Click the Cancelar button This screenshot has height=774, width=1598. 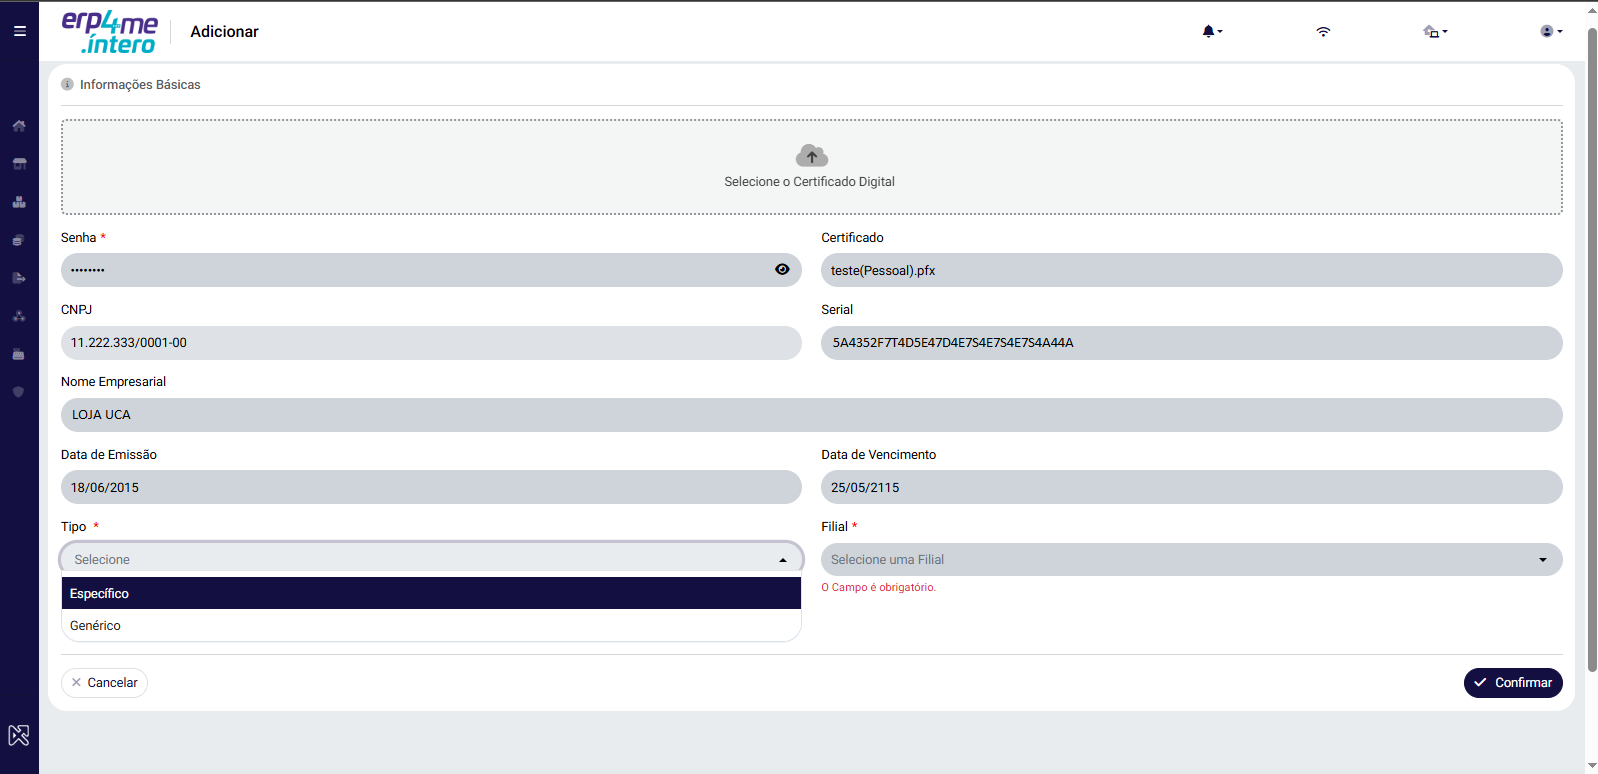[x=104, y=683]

==

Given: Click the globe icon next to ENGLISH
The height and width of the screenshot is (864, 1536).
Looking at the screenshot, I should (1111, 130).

==

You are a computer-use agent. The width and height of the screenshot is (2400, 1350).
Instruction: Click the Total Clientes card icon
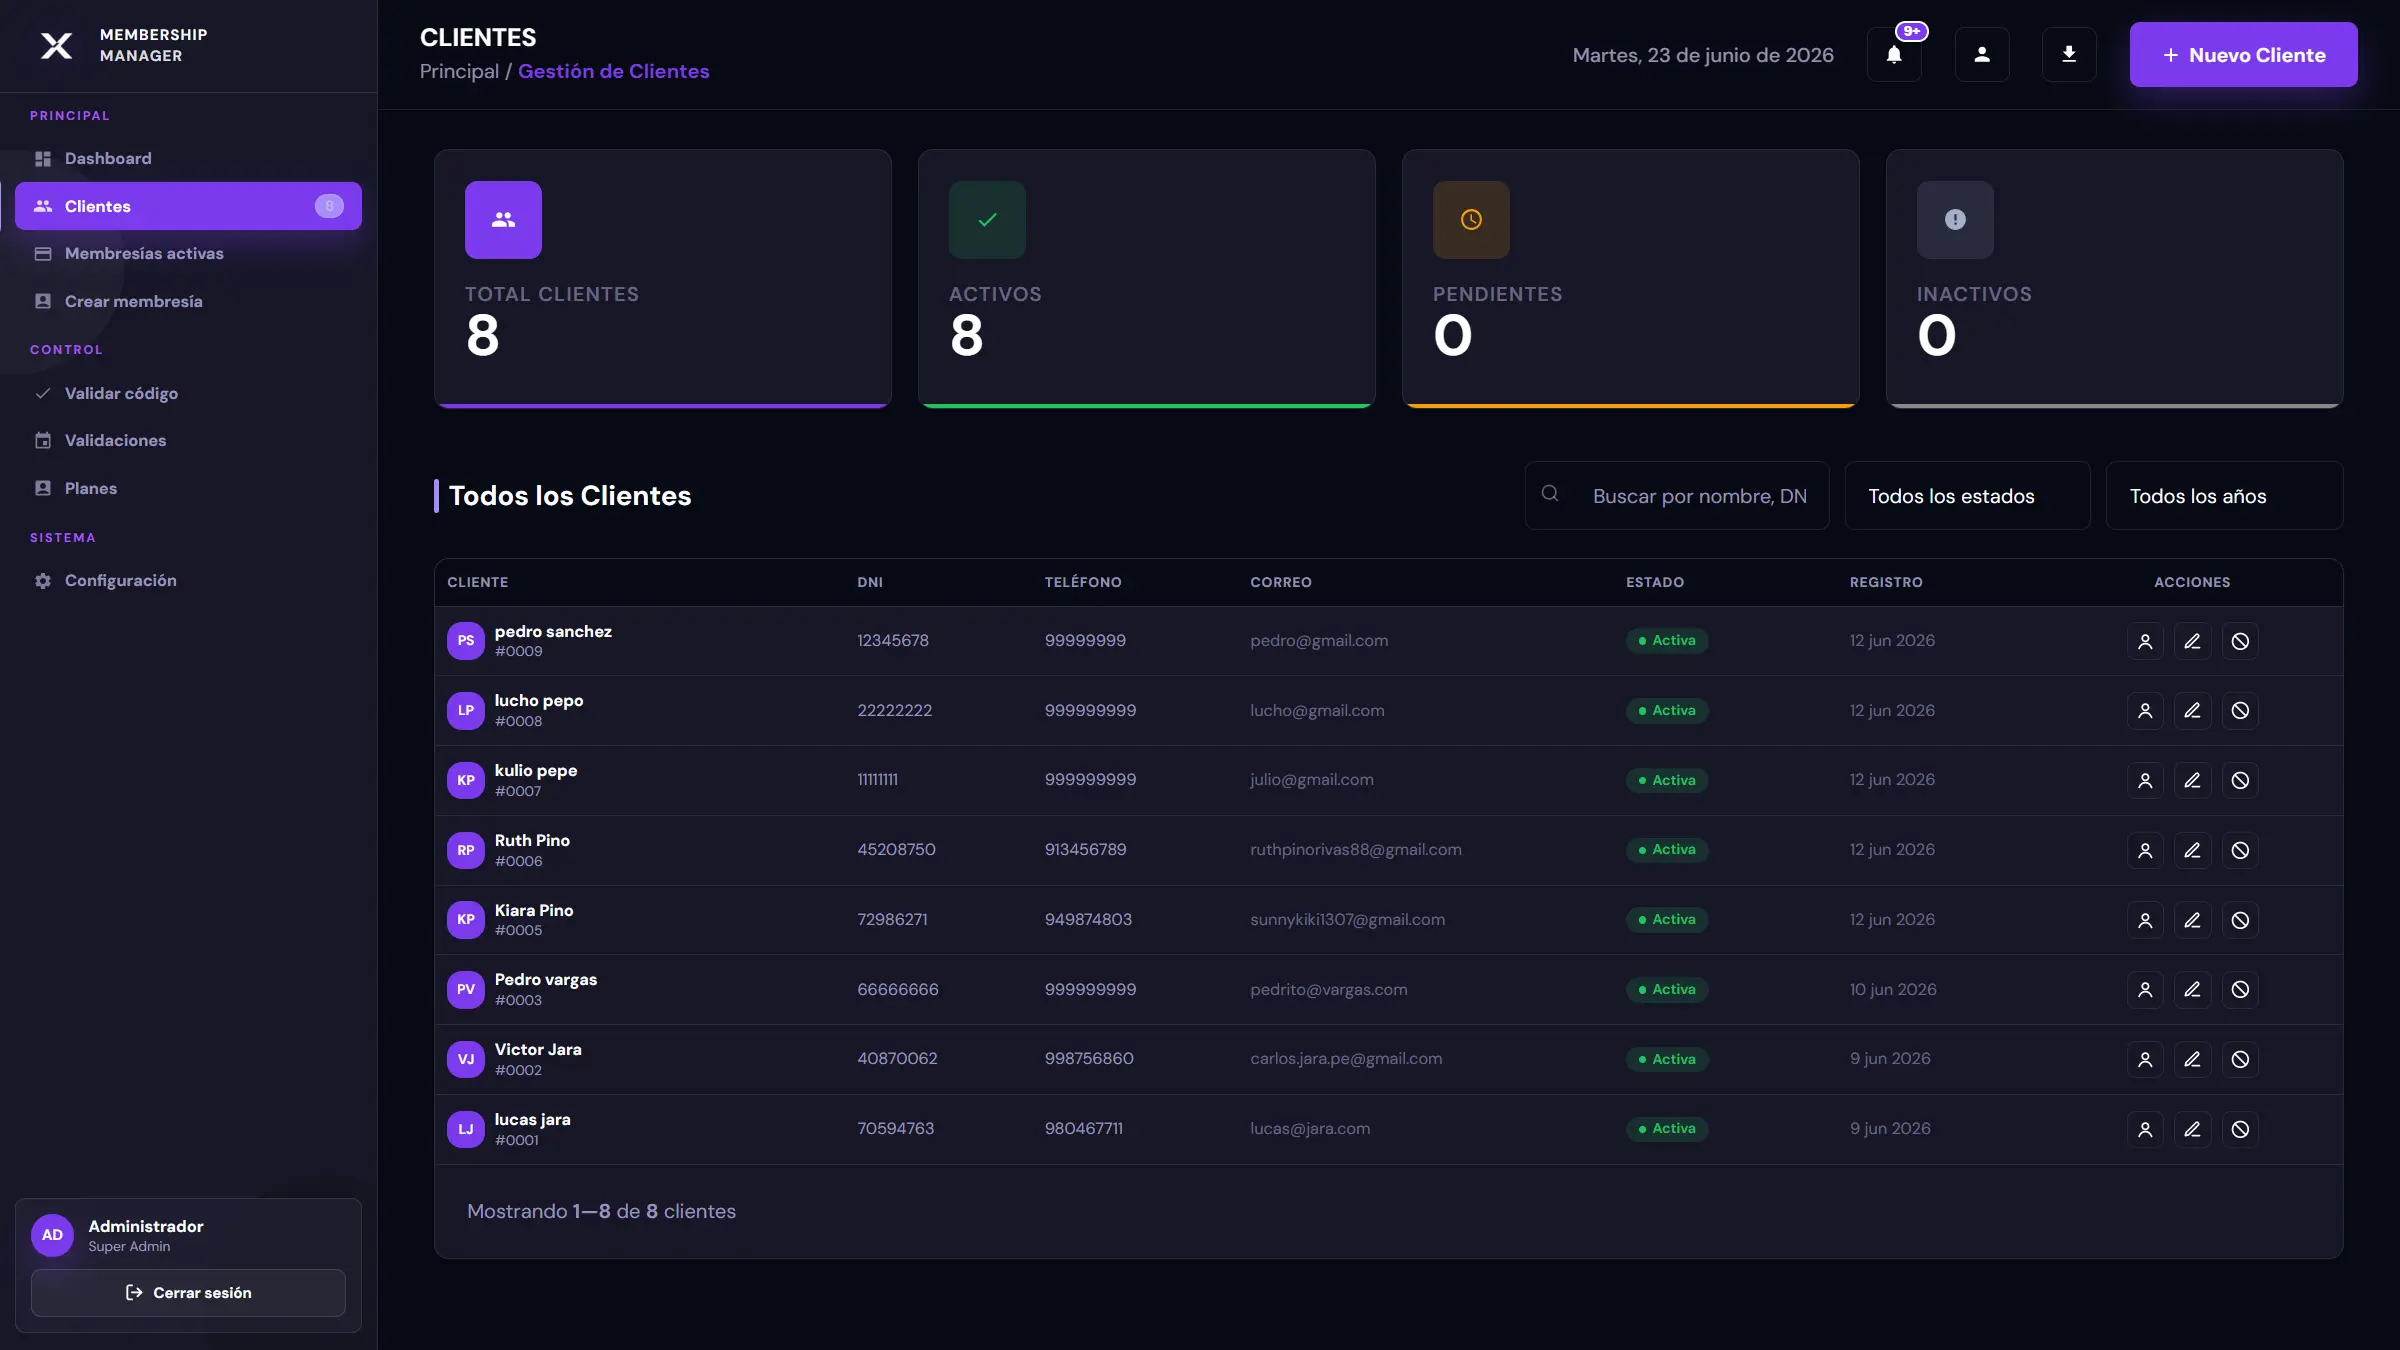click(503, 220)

TASK BRIEF:
Rewrite the lines from the one with "You are a computer-use" up to and including the one with "click(503, 220)", swapping "card icon" for "summary tile" and keeping everything else the same. Leave out the pictures.

EXERCISE RESULT:
You are a computer-use agent. The width and height of the screenshot is (2400, 1350).
Instruction: Click the Total Clientes summary tile
click(503, 220)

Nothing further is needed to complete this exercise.